Crazy Pizza, la recensione: meglio di quanto mi aspettassi
la mia esperienza, e un editoriale sulle dichiarazioni di Briatore
Recensione di Antonio Fucito — 3 mesi fa
A cadenza assolutamente sostenuta i tormentoni travolgono anche il mondo pizza, alimentati dagli stessi pizzaioli e da chi è interessato a generarli per avere un ritorno mediatico istantaneo senza investire in corpose campagne di marketing.
Crazy Pizza ha aperto a Napoli – città mecca e casa madre della pizza – e via nuovamente col vespaio, indignazione e dichiarazioni provocatorie da parte di Flavio Briatore, in una maniera del tutto simile a quelle avvenute per la pizza con ananas di Sorbillo, che ho puntualmente provato al tempo.
Ebbene, proprio in concomitanza con l’apertura napoletana sono stato nella sede di Catania, che propone la stessa cifra stilistica delle altre sedi e un menu praticamente identico, al netto di tre ricette locali.
Devo ammettere di essermi approcciato a questo format con alcuni preconcetti, quelli di trovare una pizza mediocre e un format pacchiano, al di là dei prezzi alti ma comunque di dominio pubblico; ne sono uscito invece con una convinzione completamente differente, legata a pregi e difetti diversi rispetto a quelli che mi sarei aspettato.
Il locale è molto elegante, richiama il colore “mattone” presente anche in comunicazione e in generale propone finiture di livello, buona distanza tra i tavoli e una scelta di illuminazione che regala un’atmosfera elegante. Due grandi specchi dominano l’ambiente puntando al bancone pizza e al lato opposto della sala, mentre sulle pareti sono presenti fotografie di personaggi famosi intenti a mangiare pizza, livellate su una scala di grigi in modo da evitare uno spiacevole effetto “arlecchino”.
Il personale segue il posizionamento del format, dall’accortezza per il cliente – mi è capitato di osservare la cura verso alcuni commensali che avevano un cane e dei bambini – al cambio di posate alla pulizia eventuale del tavolo dopo ogni portata, fino al tipo di approccio rispettoso ed empatico.
Capitolo spettacolo tra i tavoli, quello tanto celebrato dallo stesso Briatore: luci soffuse e musica napoletana di sottofondo nel mentre che i pizzaioli girano per i tavoli facendo roteare dischi di gomma per pizza acrobatica, mentre i camerieri applaudono e consegnano dei bengala ad alcuni commensali. Niente di troppo “caciarone” in realtà, piuttosto in grado di strappare un sorriso quando si sperimenta la prima volta.

COMPITO A: Modifica le voci dalla riga che contiene "Business & Planning [menuitem] (1336, 105)" fino all'ultima voce compresa, sostituendo "Online Forms" con "Digital Forms" e lasciando invariato tutto il resto. Riporta soltanto queste righe.
Le voci non hanno nulla a che vedere con la recensione.

VOCI ESTRATTE:
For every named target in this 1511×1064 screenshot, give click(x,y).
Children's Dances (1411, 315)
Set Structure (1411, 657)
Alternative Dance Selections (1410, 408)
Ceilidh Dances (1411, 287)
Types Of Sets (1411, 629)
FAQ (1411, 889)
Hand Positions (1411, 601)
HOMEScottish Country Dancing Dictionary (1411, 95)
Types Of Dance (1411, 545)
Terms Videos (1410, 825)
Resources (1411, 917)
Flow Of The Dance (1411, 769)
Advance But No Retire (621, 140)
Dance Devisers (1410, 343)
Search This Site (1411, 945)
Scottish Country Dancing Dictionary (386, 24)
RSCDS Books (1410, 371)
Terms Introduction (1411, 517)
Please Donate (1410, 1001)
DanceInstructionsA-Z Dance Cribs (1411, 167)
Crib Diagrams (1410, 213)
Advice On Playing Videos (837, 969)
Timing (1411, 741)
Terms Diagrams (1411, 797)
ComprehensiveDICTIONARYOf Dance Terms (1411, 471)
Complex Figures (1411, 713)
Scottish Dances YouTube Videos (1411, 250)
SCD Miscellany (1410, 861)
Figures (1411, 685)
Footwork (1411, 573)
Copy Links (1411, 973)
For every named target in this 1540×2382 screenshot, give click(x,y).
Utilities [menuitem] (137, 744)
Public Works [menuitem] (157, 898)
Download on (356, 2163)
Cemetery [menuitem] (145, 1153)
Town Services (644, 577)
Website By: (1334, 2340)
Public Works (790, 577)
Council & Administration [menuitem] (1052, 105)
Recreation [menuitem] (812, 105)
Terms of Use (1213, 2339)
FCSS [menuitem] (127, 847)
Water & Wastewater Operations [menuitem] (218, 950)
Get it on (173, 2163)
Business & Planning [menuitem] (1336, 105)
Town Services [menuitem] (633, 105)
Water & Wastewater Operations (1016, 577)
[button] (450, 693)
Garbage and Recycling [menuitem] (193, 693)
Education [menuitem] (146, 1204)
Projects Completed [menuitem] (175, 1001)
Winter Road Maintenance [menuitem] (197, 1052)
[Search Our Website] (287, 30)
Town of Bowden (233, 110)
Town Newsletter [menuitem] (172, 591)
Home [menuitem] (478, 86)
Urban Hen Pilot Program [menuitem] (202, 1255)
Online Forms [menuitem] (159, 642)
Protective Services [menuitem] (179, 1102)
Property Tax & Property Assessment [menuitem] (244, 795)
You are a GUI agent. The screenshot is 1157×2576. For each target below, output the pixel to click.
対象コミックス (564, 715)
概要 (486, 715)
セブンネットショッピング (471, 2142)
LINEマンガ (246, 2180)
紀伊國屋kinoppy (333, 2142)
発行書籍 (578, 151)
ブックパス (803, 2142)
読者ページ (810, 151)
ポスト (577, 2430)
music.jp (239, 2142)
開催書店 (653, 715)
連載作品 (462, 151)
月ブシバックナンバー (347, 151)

COMPITO B:
Rispondi a queste domande sulla recensione:
(i) In quale città si trova la sede di Crazy Pizza visitata?
(ii) Quanti grandi specchi dominano l'ambiente del locale?
(iii) Che cosa fanno roteare i pizzaioli mentre girano per i tavoli?

RISULTATO A:
Business & Planning [menuitem] (1336, 105)
Town Services [menuitem] (633, 105)
Water & Wastewater Operations (1016, 577)
[button] (450, 693)
Garbage and Recycling [menuitem] (193, 693)
Education [menuitem] (146, 1204)
Projects Completed [menuitem] (175, 1001)
Winter Road Maintenance [menuitem] (197, 1052)
[Search Our Website] (287, 30)
Town of Bowden (233, 110)
Town Newsletter [menuitem] (172, 591)
Home [menuitem] (478, 86)
Urban Hen Pilot Program [menuitem] (202, 1255)
Digital Forms [menuitem] (159, 642)
Protective Services [menuitem] (179, 1102)
Property Tax & Property Assessment [menuitem] (244, 795)
You are a GUI agent. The screenshot is 1157×2576. For each target below, output the pixel to click.
対象コミックス (564, 715)
概要 (486, 715)
セブンネットショッピング (471, 2142)
LINEマンガ (246, 2180)
紀伊國屋kinoppy (333, 2142)
発行書籍 (578, 151)
ブックパス (803, 2142)
読者ページ (810, 151)
ポスト (577, 2430)
music.jp (239, 2142)
開催書店 (653, 715)
連載作品 (462, 151)
月ブシバックナンバー (347, 151)

RISULTATO B:
(i) A Catania.
(ii) Due.
(iii) Dischi di gomma per pizza acrobatica.